In hoger beroep heeft de appellant zijn eis vermeerderd door ook afgifte van een litho van Herman Brood te vorderen, met een dwangsom van € 500,- per dag bij niet-nakoming. De geïntimeerde heeft bezwaar gemaakt tegen deze eisvermeerdering, stellende dat dit in strijd zou zijn met de goede procesorde. Het hof heeft de procedure in hoger beroep beoordeeld aan de hand van artikel 130 lid 1 Rv juncto artikel 353 lid 1 Rv, waarbij het hof oordeelt dat de appellant de bevoegdheid heeft om zijn eis te veranderen of te vermeerderen.

Het hof heeft geoordeeld dat de eisvermeerdering niet in strijd is met de goede procesorde. De vordering tot afgifte van de litho heeft een andere juridische en feitelijke grondslag dan de oorspronkelijke vordering. Het hof concludeert dat de eisvermeerdering toelaatbaar is, omdat deze eenvoudig en overzichtelijk is, en dat de geïntimeerde voldoende gelegenheid zal krijgen om zich te verweren. Het hof verklaart het bezwaar van de geïntimeerde tegen de eisvermeerdering ongegrond en bepaalt dat de hoofdzaak wordt voortgezet in de stand waarin deze zich bevindt.

Uitspraak

GERECHTSHOF ARNHEM-LEEUWARDEN

locatie Arnhem
afdeling civiel recht, handel
zaaknummer gerechtshof 200.274.069
(zaaknummer rechtbank Gelderland, zittingsplaats Zutphen, NL18.24653)

+---+

## [OPDRACHT]
Welke aardrijkskundige namen (steden en provincies) komen voor in de tekst over de eisvermeerdering? Noem elke naam één keer.

## [VERZAMELD MATERIAAL]
+---+

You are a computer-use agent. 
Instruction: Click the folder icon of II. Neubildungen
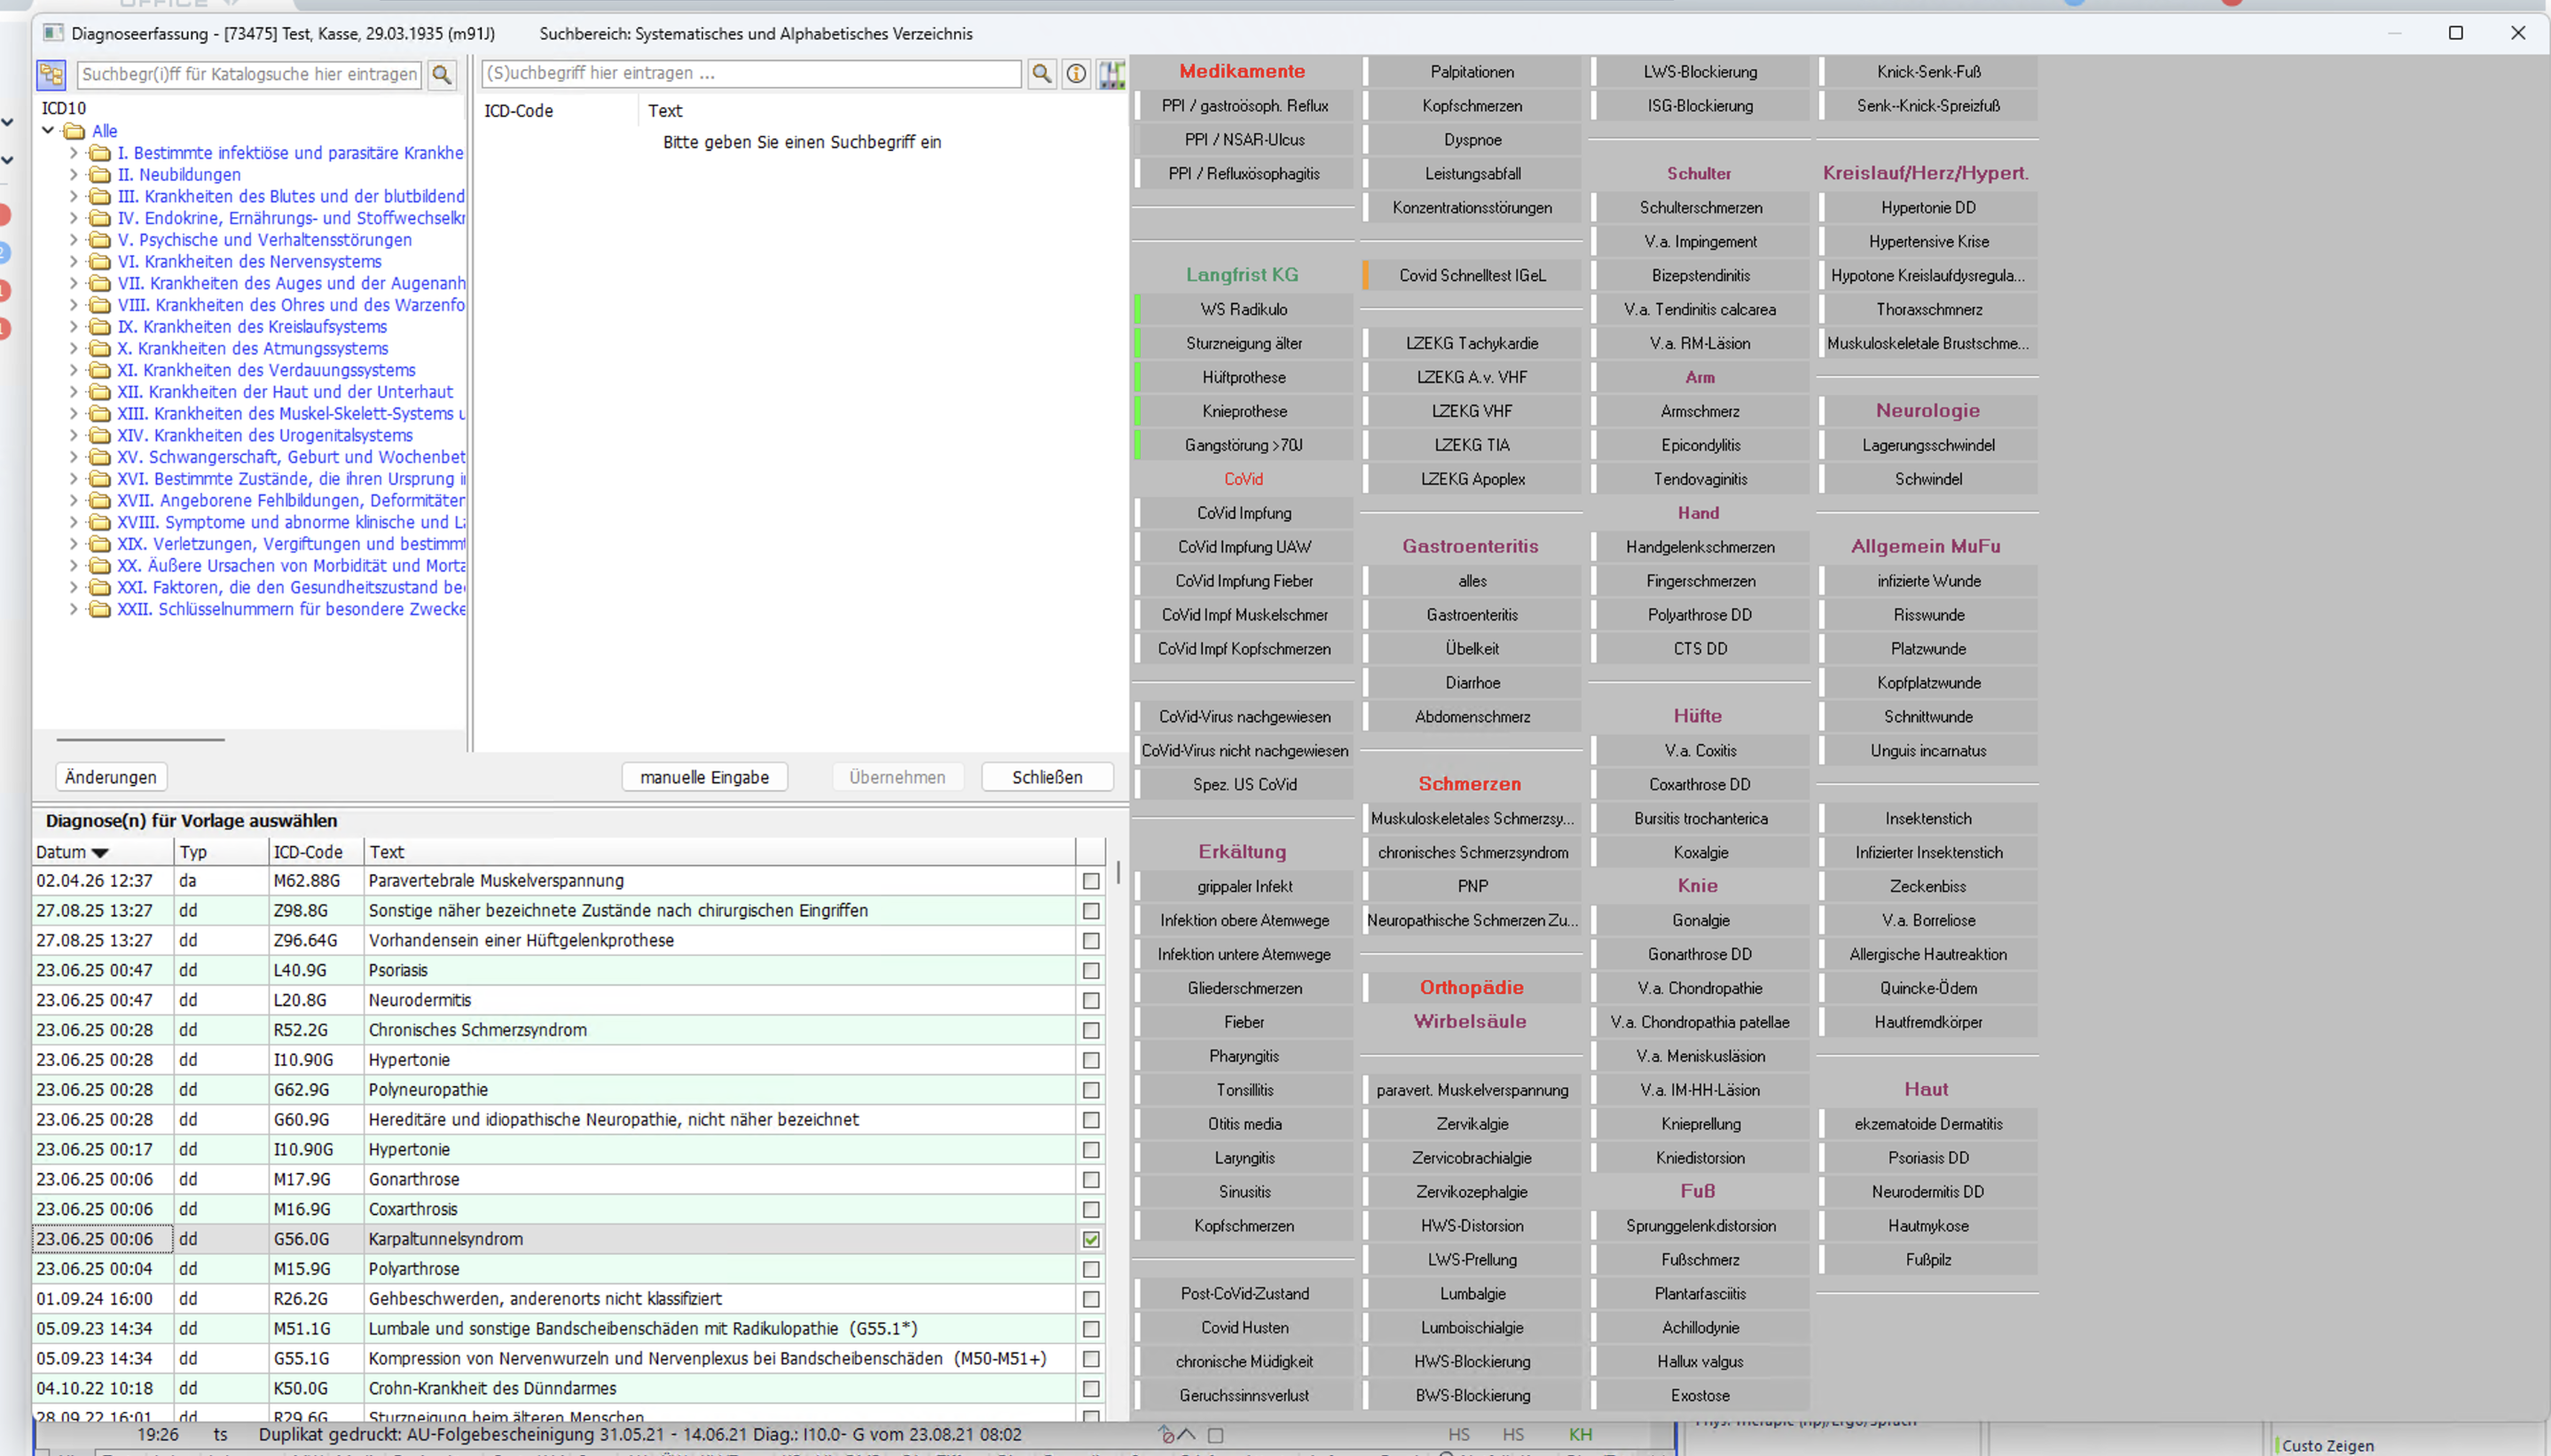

+---+

## [UITWERKING OPDRACHT]
Arnhem, Leeuwarden, Gelderland, Zutphen